THIS Python Library Simplifies Working With Pandas
Introduction
Recently, I explored a fantastic library called Sketch. This library enhances your experience with Pandas by allowing you to ask questions about your dataframe and even provides you with the actual Pandas code for your queries. This is a step up from libraries like PandasAI, which only offer answers without revealing the underlying code. Let’s dive in and see how Sketch works.
Installation
Installing Sketch is straightforward. Simply type pip install sketch in your command prompt or terminal. After installation, you can import it alongside Pandas to get started.
Using Sketch
For demonstration purposes, I’ll load some sample data. Instead of explaining the dataset myself, I can leverage Sketch’s capabilities. By using sketch.ask, I can inquire about the dataset. For example, when I asked what the dataset is about, the AI informed me that it details customer purchases and enumerated the columns involved.
Next, I wanted a simple name and a short description for each column, formatted as an HTML list.

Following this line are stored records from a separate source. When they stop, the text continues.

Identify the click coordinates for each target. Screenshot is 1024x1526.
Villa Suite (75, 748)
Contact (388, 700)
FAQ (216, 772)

Just like that, Sketch provided the desired output, which is particularly useful when dealing with column headers that may have abbreviations.
Next, I thought it would be interesting to ask the AI about potential analyses I could perform on the data. Sketch suggested various analyses, including calculations of sales amounts across different branches or products and monthly sales grouping. It even proposed exploring intriguing relationships within the data.
When I wanted to understand how ratings relate to total sales, Sketch provided a suggestion, even though the dataset didn’t explicitly contain a “total sales” column—just one labeled “total.” I copied the suggested code into a new cell, which generated a scatterplot with appropriate comments and labels. The result showed no clear correlation between ratings and total sales.
Next, I aimed to identify product lines with the highest profits. Since the dataset lacked a profit column, Sketch facilitated the creation of this column, allowing me to find the top five products with the highest profit amounts.
Sketch can also create plots. I asked it to plot total sales by gender, and once again received the Python code needed to execute this task. Additionally, I wanted to visualize sales by month, which required some data wrangling. Sketch provided the necessary steps, and I could specify using Plotly for the visualization. The resulting interactive Plotly chart displayed sales grouped by hour of the day.
How it works
So, how does Sketch function? According to the GitHub repository, Sketch summarizes the data and sends it to a large language model. It’s essential to consider this, especially when handling sensitive data. Unlike PandasAI, which randomizes the data before processing, Sketch does not apply similar measures, so caution is advised when using it with proprietary information.
Outro
In conclusion, Sketch is a promising library that simplifies working with Pandas by allowing users to ask questions and receive code snippets for various tasks. Although I didn’t cover all its functionalities, I encourage you to check out the GitHub repository for more details. I’ll also upload this notebook to my GitHub repo for those interested in experimenting with the data. Thanks for reading!